» **Instructions for the task**: Return the data word for word. Pictures are to be omitted.

§

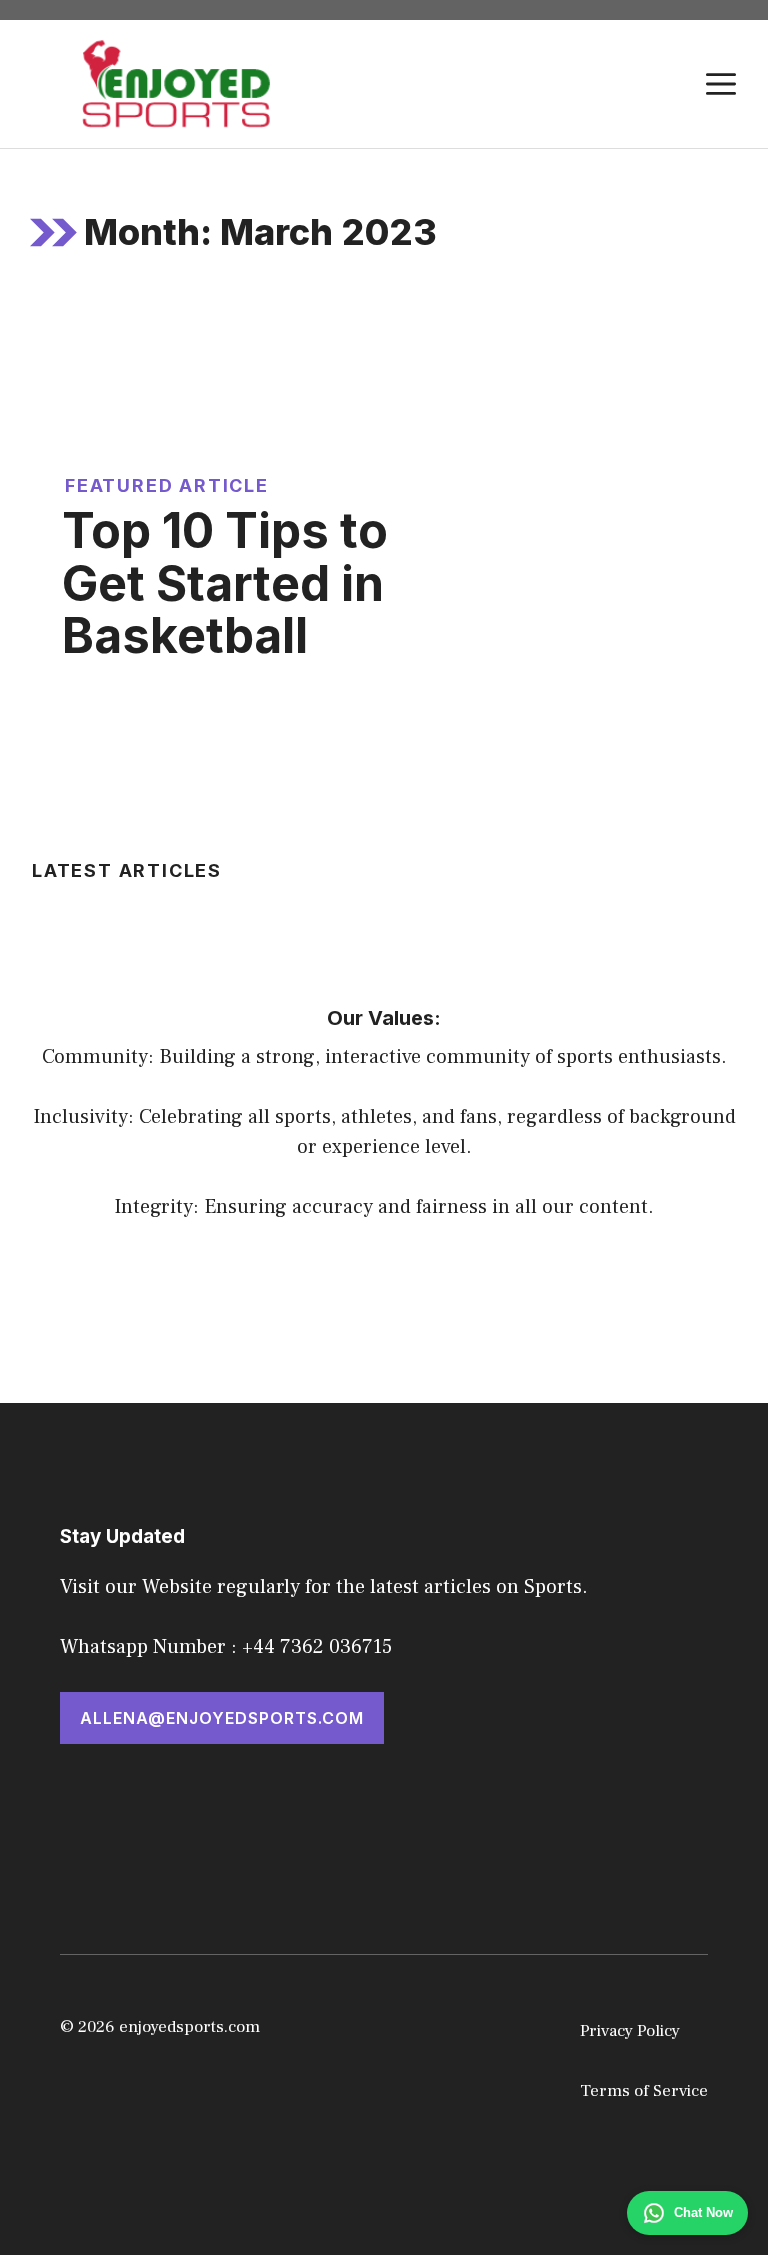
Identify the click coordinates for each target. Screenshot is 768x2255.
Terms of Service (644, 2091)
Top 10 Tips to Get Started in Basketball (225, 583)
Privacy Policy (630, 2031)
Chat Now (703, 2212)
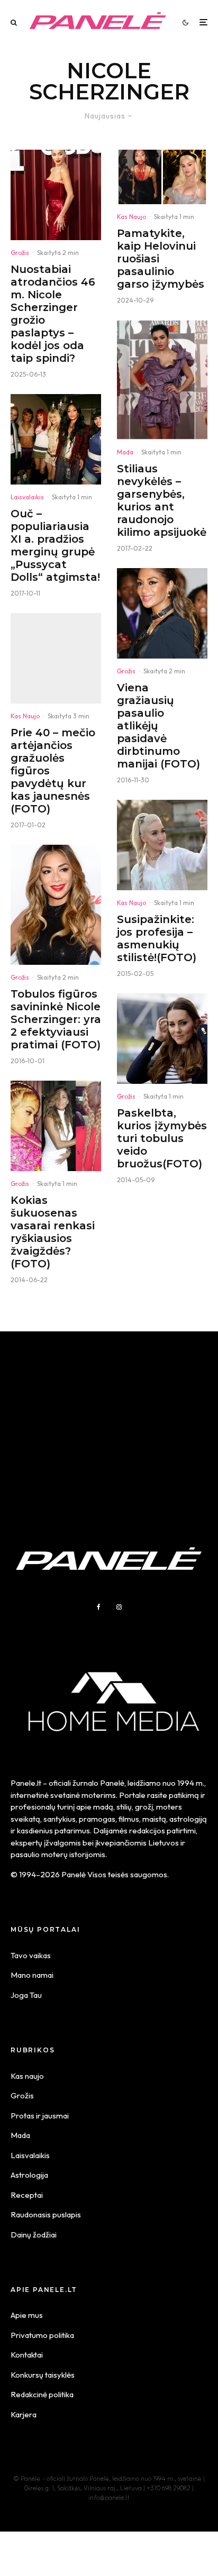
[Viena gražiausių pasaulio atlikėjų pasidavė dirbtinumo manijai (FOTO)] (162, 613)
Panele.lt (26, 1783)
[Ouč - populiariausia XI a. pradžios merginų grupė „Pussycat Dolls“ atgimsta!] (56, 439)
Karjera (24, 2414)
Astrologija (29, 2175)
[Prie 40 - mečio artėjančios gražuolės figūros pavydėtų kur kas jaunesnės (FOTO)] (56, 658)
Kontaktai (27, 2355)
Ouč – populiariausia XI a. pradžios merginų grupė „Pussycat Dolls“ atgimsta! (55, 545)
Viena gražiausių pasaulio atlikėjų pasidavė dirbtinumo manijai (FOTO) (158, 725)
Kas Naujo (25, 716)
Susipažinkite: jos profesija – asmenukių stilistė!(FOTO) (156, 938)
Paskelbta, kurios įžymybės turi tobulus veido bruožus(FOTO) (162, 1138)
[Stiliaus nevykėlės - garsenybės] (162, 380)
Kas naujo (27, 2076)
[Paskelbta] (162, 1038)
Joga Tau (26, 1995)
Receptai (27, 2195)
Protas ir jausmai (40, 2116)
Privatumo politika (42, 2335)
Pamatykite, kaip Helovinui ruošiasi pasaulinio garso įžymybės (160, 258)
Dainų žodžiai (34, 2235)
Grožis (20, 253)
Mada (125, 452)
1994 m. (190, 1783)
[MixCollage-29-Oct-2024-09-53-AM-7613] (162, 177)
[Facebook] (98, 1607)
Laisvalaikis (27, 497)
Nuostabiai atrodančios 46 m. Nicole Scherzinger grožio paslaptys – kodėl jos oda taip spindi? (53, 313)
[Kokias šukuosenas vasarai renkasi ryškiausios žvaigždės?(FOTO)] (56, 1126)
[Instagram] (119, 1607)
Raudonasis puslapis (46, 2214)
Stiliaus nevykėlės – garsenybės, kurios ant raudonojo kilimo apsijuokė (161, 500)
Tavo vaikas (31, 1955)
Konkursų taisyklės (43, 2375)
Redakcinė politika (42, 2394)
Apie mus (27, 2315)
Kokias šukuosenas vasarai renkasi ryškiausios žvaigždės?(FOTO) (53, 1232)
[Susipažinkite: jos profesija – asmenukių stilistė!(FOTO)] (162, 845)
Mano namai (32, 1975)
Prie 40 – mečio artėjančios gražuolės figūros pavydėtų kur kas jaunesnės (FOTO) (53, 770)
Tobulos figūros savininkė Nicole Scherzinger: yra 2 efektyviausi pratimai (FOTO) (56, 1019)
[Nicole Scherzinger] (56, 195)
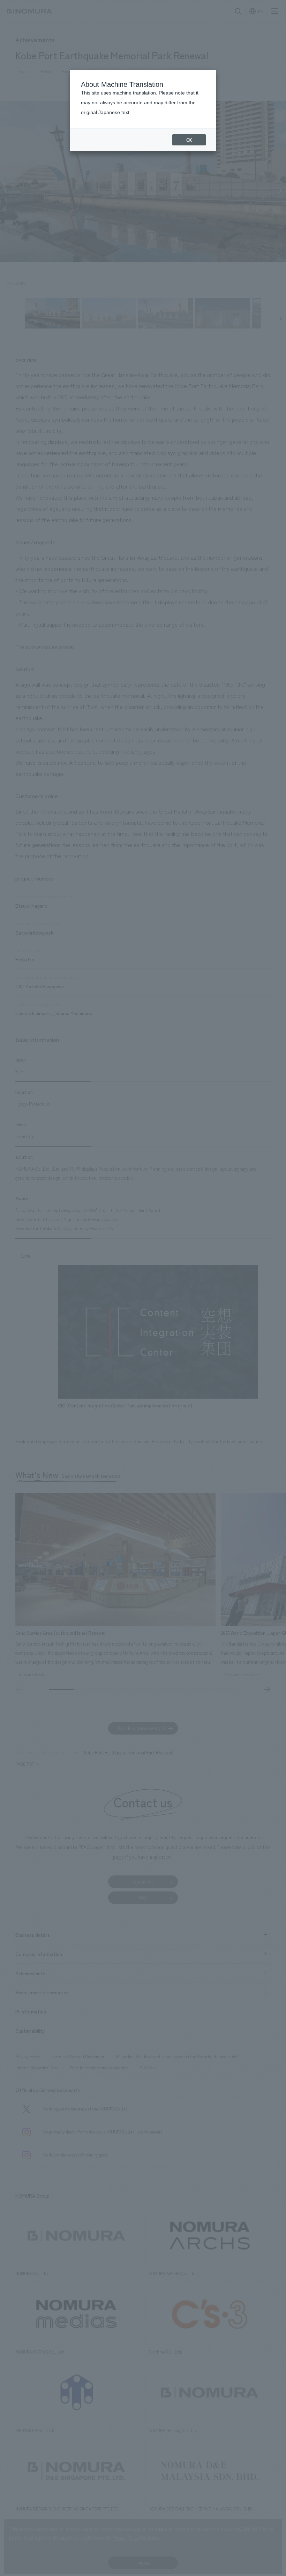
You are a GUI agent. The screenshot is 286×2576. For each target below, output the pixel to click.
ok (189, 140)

§

» **Solution to the exercise**:
Identify the click coordinates for each target. Screenshot is 768x2255.
Terms of Service (644, 2091)
Top 10 Tips to Get Started in Basketball (225, 583)
Privacy Policy (630, 2031)
Chat Now (703, 2212)
[Viena gražiausių pasaulio atlikėjų pasidavė dirbtinumo manijai (FOTO)] (162, 613)
Panele.lt (26, 1783)
[Ouč - populiariausia XI a. pradžios merginų grupė „Pussycat Dolls“ atgimsta!] (56, 439)
Karjera (24, 2414)
Astrologija (29, 2175)
[Prie 40 - mečio artėjančios gražuolės figūros pavydėtų kur kas jaunesnės (FOTO)] (56, 658)
Kontaktai (27, 2355)
Ouč – populiariausia XI a. pradžios merginų grupė „Pussycat Dolls“ atgimsta! (55, 545)
Viena gražiausių pasaulio atlikėjų pasidavė dirbtinumo manijai (FOTO) (158, 725)
Kas Naujo (25, 716)
Susipažinkite: jos profesija – asmenukių stilistė!(FOTO) (156, 938)
Paskelbta, kurios įžymybės turi tobulus veido bruožus(FOTO) (162, 1138)
[Stiliaus nevykėlės - garsenybės] (162, 380)
Kas naujo (27, 2076)
[Paskelbta] (162, 1038)
Joga Tau (26, 1995)
Receptai (27, 2195)
Protas ir jausmai (40, 2116)
Privatumo politika (42, 2335)
Pamatykite, kaip Helovinui ruošiasi pasaulinio garso įžymybės (160, 258)
Dainų žodžiai (34, 2235)
Grožis (20, 253)
Mada (125, 452)
1994 m. (190, 1783)
[MixCollage-29-Oct-2024-09-53-AM-7613] (162, 177)
[Facebook] (98, 1607)
Laisvalaikis (27, 497)
Nuostabiai atrodančios 46 m. Nicole Scherzinger grožio paslaptys – kodėl jos oda taip spindi? (53, 313)
[Kokias šukuosenas vasarai renkasi ryškiausios žvaigždės?(FOTO)] (56, 1126)
[Instagram] (119, 1607)
Raudonasis puslapis (46, 2214)
Stiliaus nevykėlės – garsenybės, kurios ant raudonojo kilimo apsijuokė (161, 500)
Tavo vaikas (31, 1955)
Konkursų taisyklės (43, 2375)
Redakcinė politika (42, 2394)
Apie mus (27, 2315)
Kokias šukuosenas vasarai renkasi ryškiausios žvaigždės?(FOTO) (53, 1232)
[Susipažinkite: jos profesija – asmenukių stilistė!(FOTO)] (162, 845)
Mano namai (32, 1975)
Prie 40 – mečio artėjančios gražuolės figūros pavydėtų kur kas jaunesnės (FOTO) (53, 770)
Tobulos figūros savininkė Nicole Scherzinger: yra 2 efektyviausi pratimai (FOTO) (56, 1019)
[Nicole Scherzinger] (56, 195)
You are a GUI agent. The screenshot is 286×2576. For each target below, output the pixel to click.
ok (189, 140)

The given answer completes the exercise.